TraceMonkey was a tremendous group effort of a large group of extremely talented people. Much of the recent advances in the area of nested trees, aggressive type speculation and runtime type inference are based on work done by graduate students at our research group at UC Irvine (Michael Bebenita, Mason Chang, Marcelo Contra, Gregor Wagner and others). Our research was generously funded by a grant from the National Science Foundation (Principal Investigator Professor Michael Franz, Program Director Dr. Helen Gill) as well as grants and donations from Microsoft, Sun Microsystems, Intel, and last but not least Mozilla.

For me, it has been an amazing opportunity to spend the last two month here at Mozilla, turning our research ideas into actual product code. Its hard to describe what it feels like to work alongside people like Brendan Eich, the inventor of JavaScript, or Mike Shaver, Mozilla’s new VP Engineering and life-long JavaScript VM veteran. And even interns around here are rocket scientists. David Anderson, one of Mozilla’s interns, wrote a complete 64-bit backend for us over the summer, making TraceMonkey the first JavaScript JIT capable of targeting x86-64.

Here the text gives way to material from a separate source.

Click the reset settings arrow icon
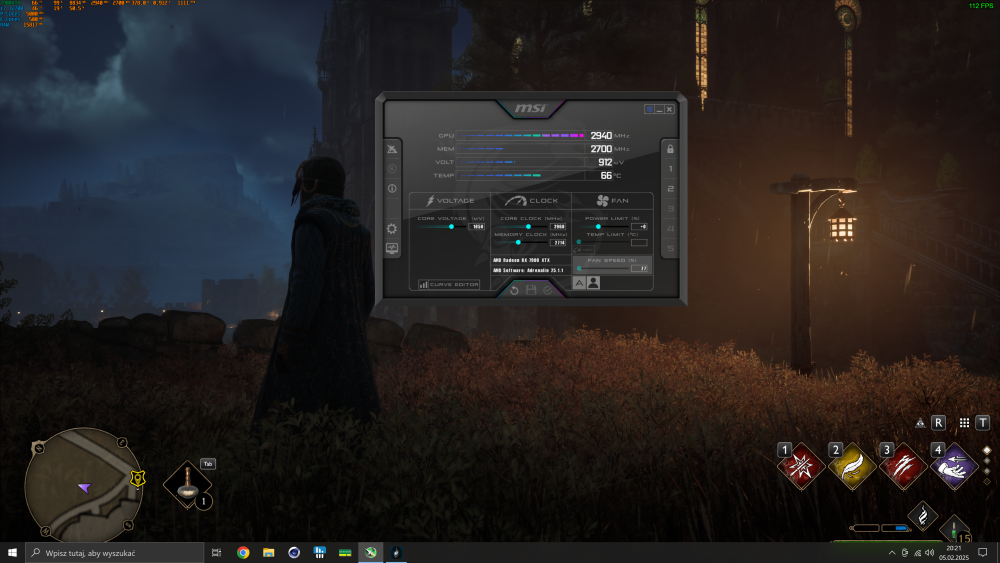 pos(514,290)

TraceMonkey was developed in close collaboration with Edwin Smith and his Tamarin Tracing team at Adobe, and the web at large owes Adobe a great deal of gratitude for open-sourcing the Tamarin and Tamarin Tracing VMs, allowing Mozilla to build TraceMonkey on top of Tamarin Tracing’s nanojit backend. nanojit is a small and highly efficient trace-based just-in-time compiler backend that is language agnostic and highly portable, and I think it has a bright future. It has just landed in Firefox, and hopefully we will see it pop up in a future release of Adobe’s Flash Player soon.

The Road Ahead

Landing in the central Firefox repository was a big step for us, but there is also definitively a lot of work ahead of us. We are now at the point where we trace a lot of code in benchmarks and on the web, but there is a lot more coverage we will add over time.

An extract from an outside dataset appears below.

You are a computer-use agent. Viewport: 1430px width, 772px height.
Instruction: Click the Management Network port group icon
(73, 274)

Also, we are far away from having exhausted all the potential of trace compilation and we plan to add many features and optimizations over the next few month. Our current speedups are just the beginning of whats possible:

  • Improve register allocation and code generation in nanojit.
  • Runtime analysis of builtins (machine code) to reduce spill overhead of builtin calls (Gregor Wagner from UCI did some work on this recently.)
  • Bring performance of the ARM backend up to par with x86 and x86-64 backends and add a PowerPC backend (joint work with Adobe).
  • Add tree-recompilation and parallel compilation (based on our prior work on Parallel Dynamic Compilation, Mohammad Haghighat from Intel has been looking into this for nanojit).
  • Add more advanced trace optimization techniques like Tree Folding, Load Propagation and Escape Analysis.

Our goal is to eventually close the performance gap between JavaScript and traditional desktop languages, and we believe that for many applications this will be possible.

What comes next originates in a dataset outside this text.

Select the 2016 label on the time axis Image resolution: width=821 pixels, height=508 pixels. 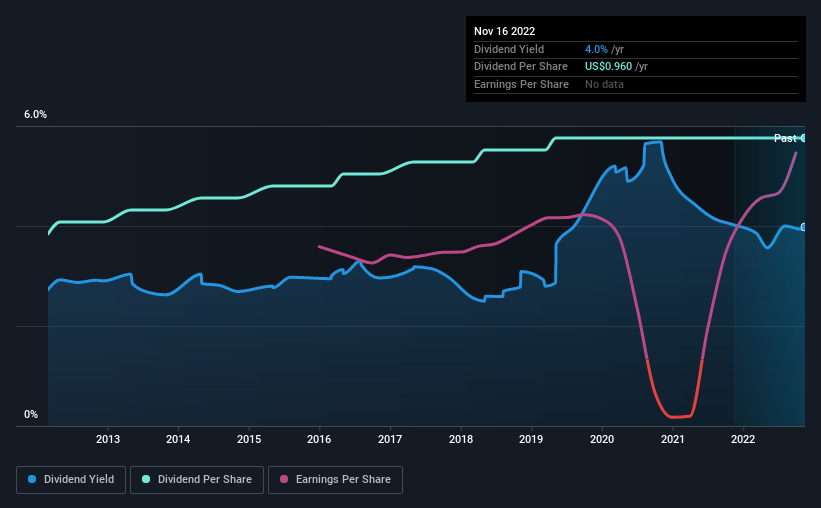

In parallel to our work with Mozilla on JavaScript performance, we also have a number of exciting tracing-related projects going on at UC Irvine. Mason Chang, one of our graduate students, is currently working with Adobe on the Tamarin Tracing VM, adding context threading and trace visualisation. Michael Bebenita from UCI is currently interning with Sun Microssystems and has been making great progress integrating our Java trace compiler into Maxine, and we plan on switching to Maxine as our main research platform for Java compilation. Alexander Yermolovich (also UC Irvine) is working with Adobe this summer on an exciting project involving fast execution of rich dynamic content that Adobe will hopefully announce to the public soon.

If you are interested in their work, check out their blogs (linked from my website). For further reading material on traces and trace compilation you can also take a log at my earlier blog posts on this topic.

Update: Mason Chang did some benchmarks comparing TraceMonkey to Apple’s WebKit/SquirrelFish VM. Looks like we are on average 2.5x faster than SquirrelFish (about 15% faster on total runtime).

I am looking for a tenure-track faculty position for Fall 2009 to continue my research on virtual machines, dynamic compilation and type-safe languages.